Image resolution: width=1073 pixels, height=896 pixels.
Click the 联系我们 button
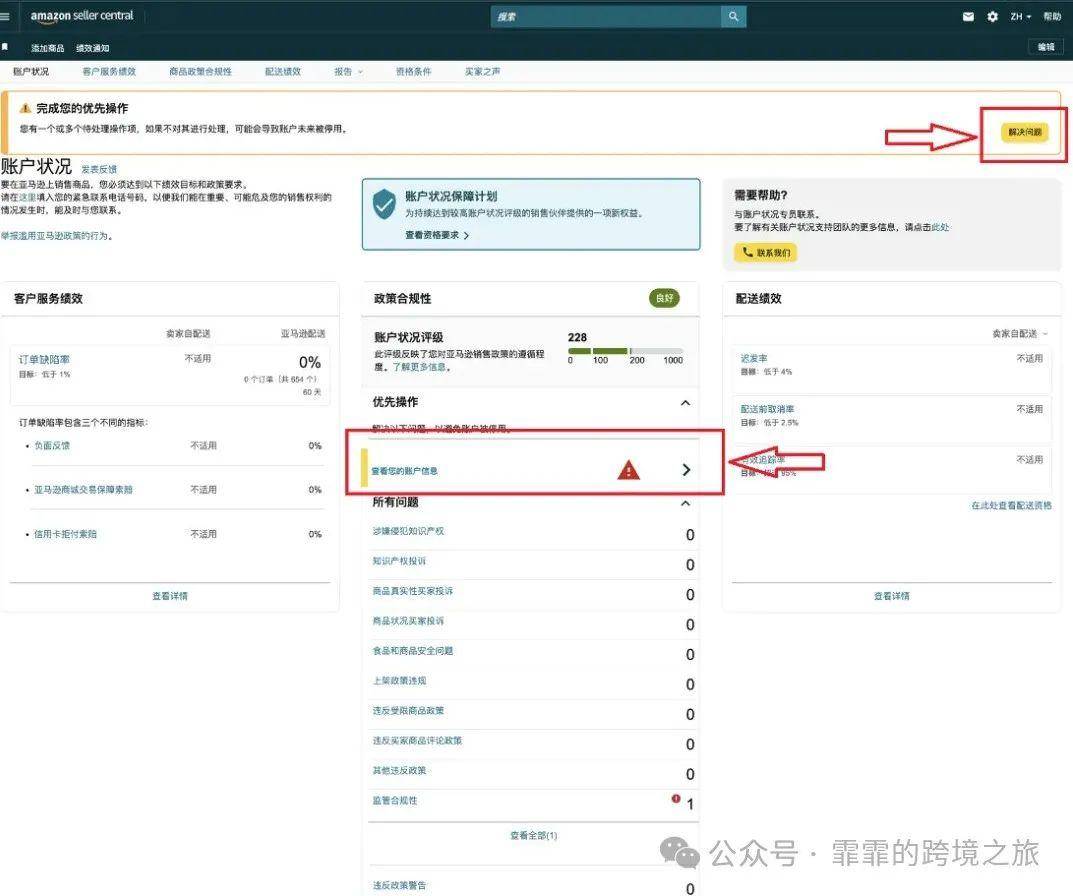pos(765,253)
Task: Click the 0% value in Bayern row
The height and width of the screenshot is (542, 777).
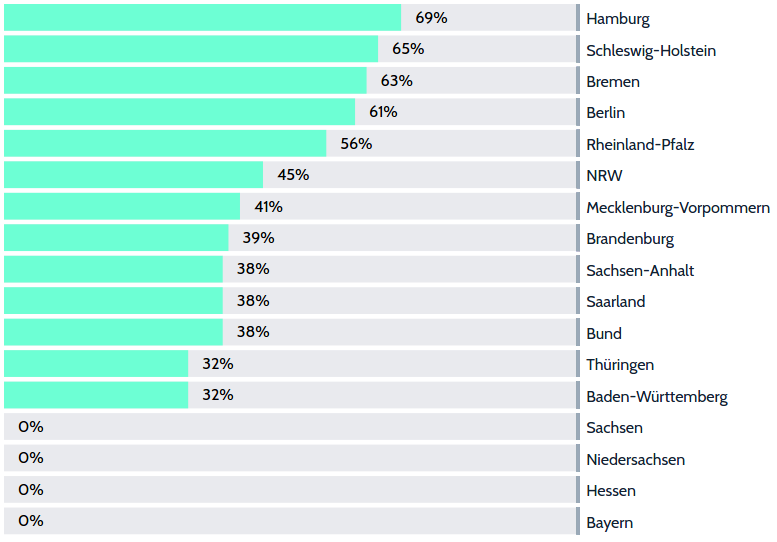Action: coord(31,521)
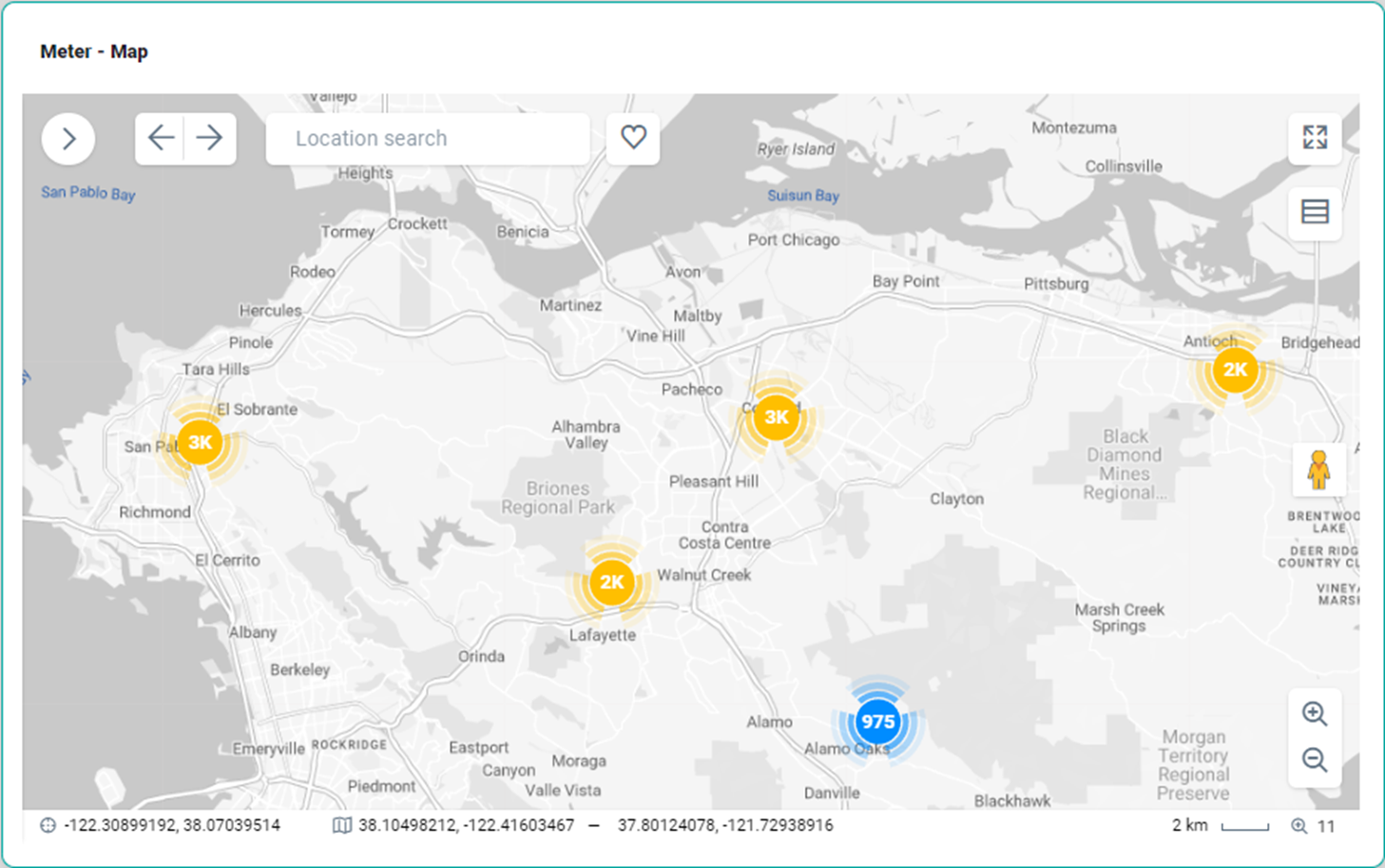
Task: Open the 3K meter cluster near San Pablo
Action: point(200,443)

==

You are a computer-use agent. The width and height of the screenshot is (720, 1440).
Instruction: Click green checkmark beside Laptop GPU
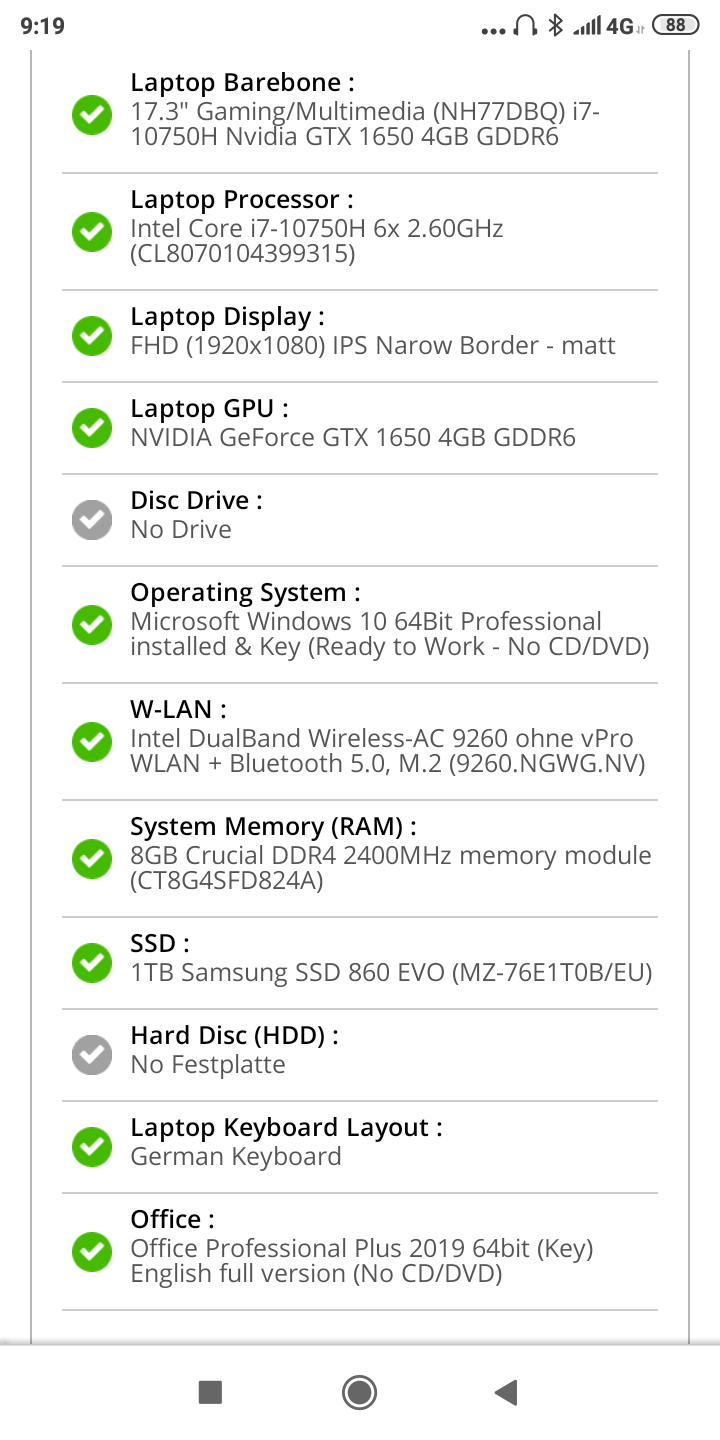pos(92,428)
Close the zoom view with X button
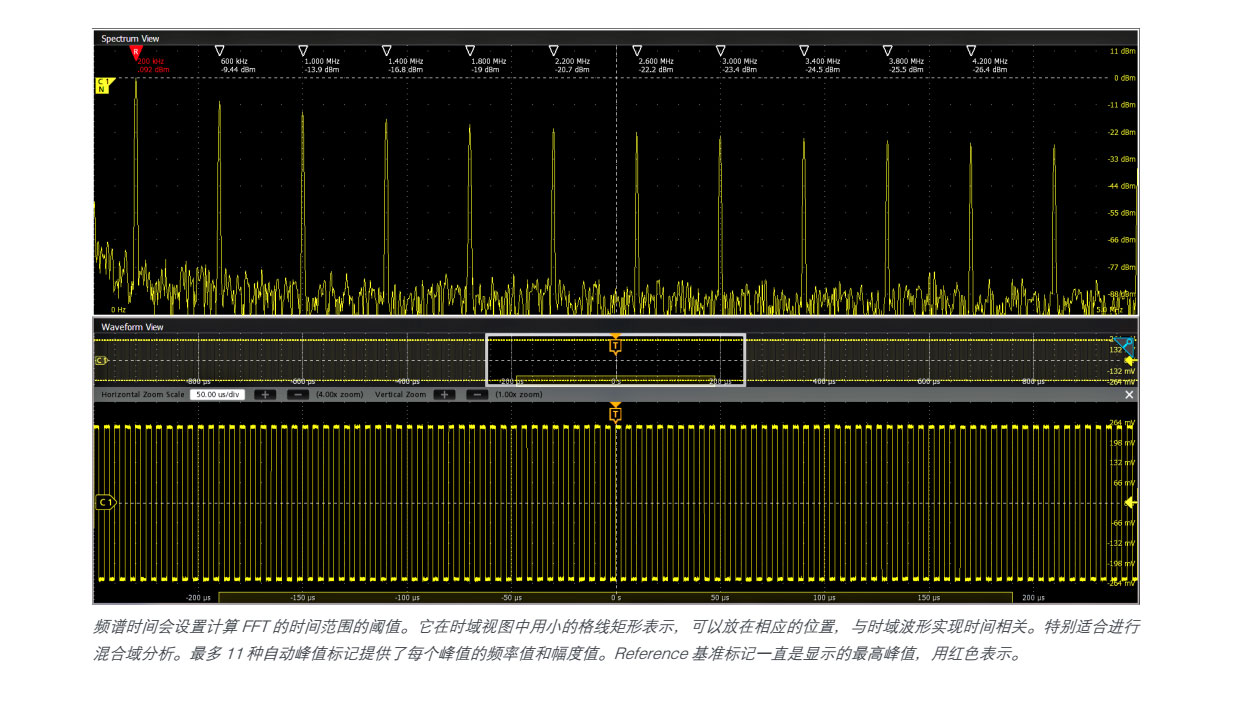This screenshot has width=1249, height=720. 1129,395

* * *

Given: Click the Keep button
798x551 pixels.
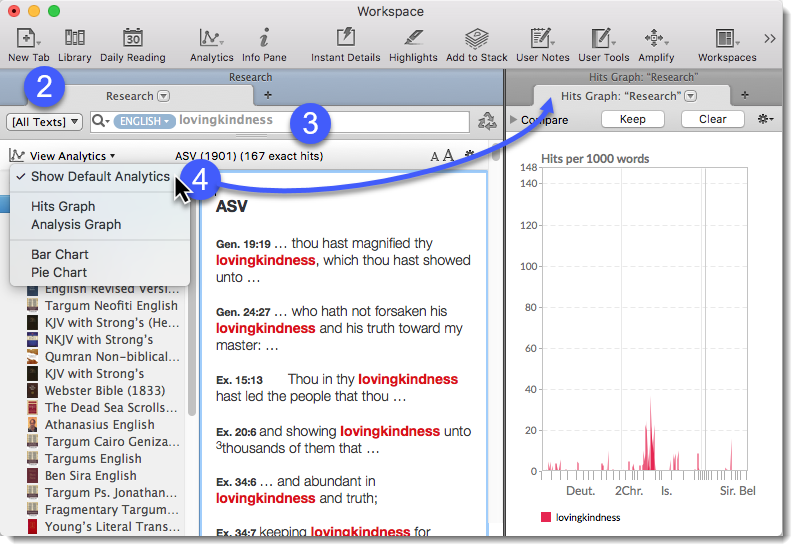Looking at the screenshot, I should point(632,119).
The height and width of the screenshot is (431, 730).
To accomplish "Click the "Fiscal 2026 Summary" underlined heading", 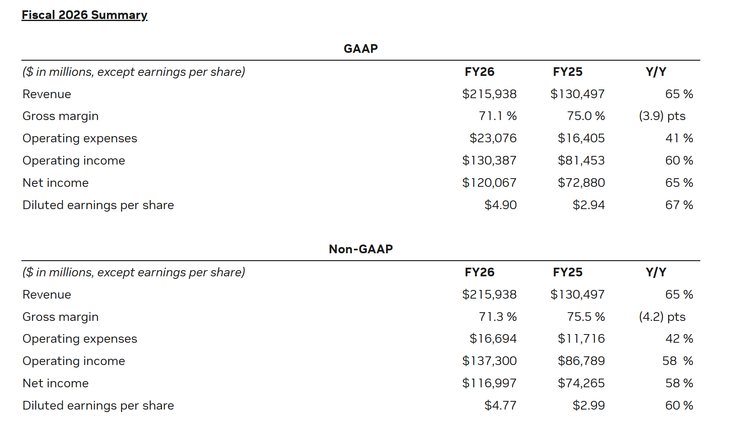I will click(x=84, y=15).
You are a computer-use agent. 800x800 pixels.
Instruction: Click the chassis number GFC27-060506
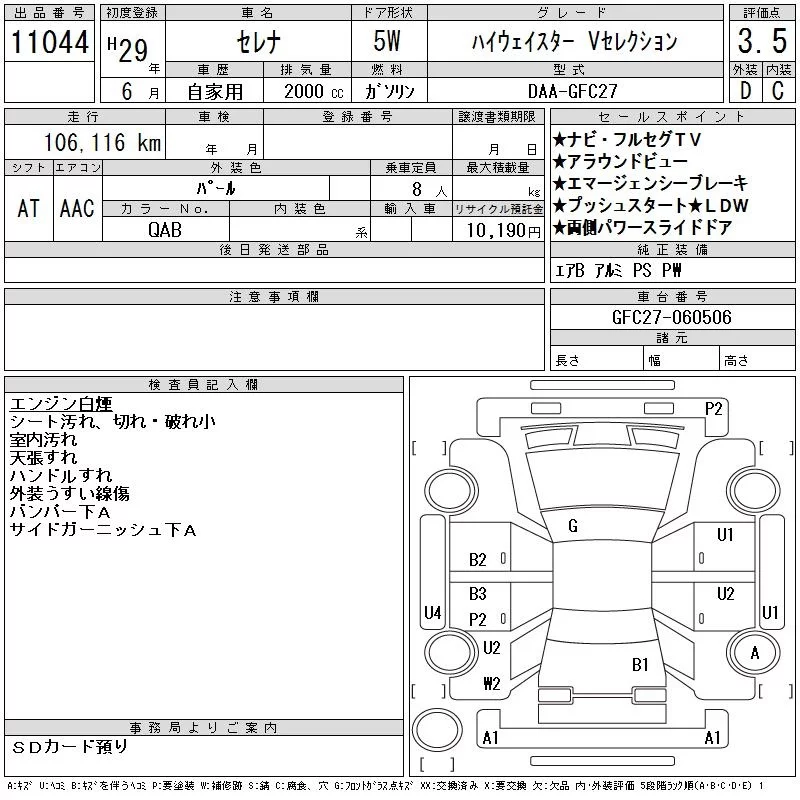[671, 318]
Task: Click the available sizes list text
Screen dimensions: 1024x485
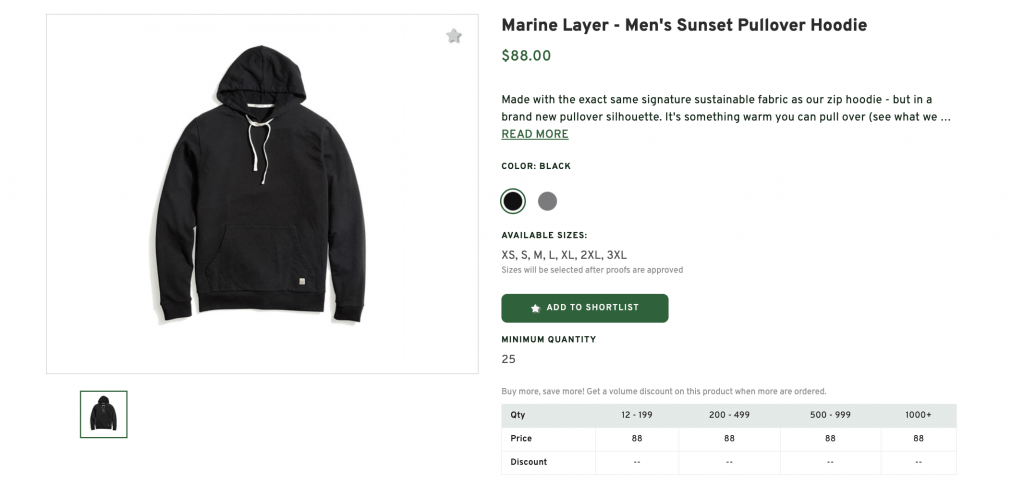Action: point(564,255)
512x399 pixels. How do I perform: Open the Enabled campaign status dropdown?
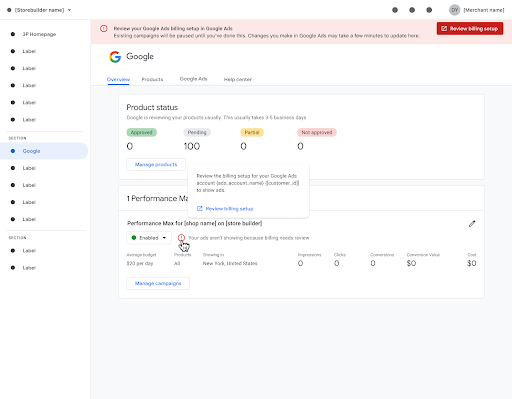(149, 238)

Exercise aim ▸ Gather all lines from the listing above in which "agent" occurs.

Answer below ▸
You are a computer-use agent. The width and height of the screenshot is (720, 1440).
You are a computer-use agent. 800x800 pixels.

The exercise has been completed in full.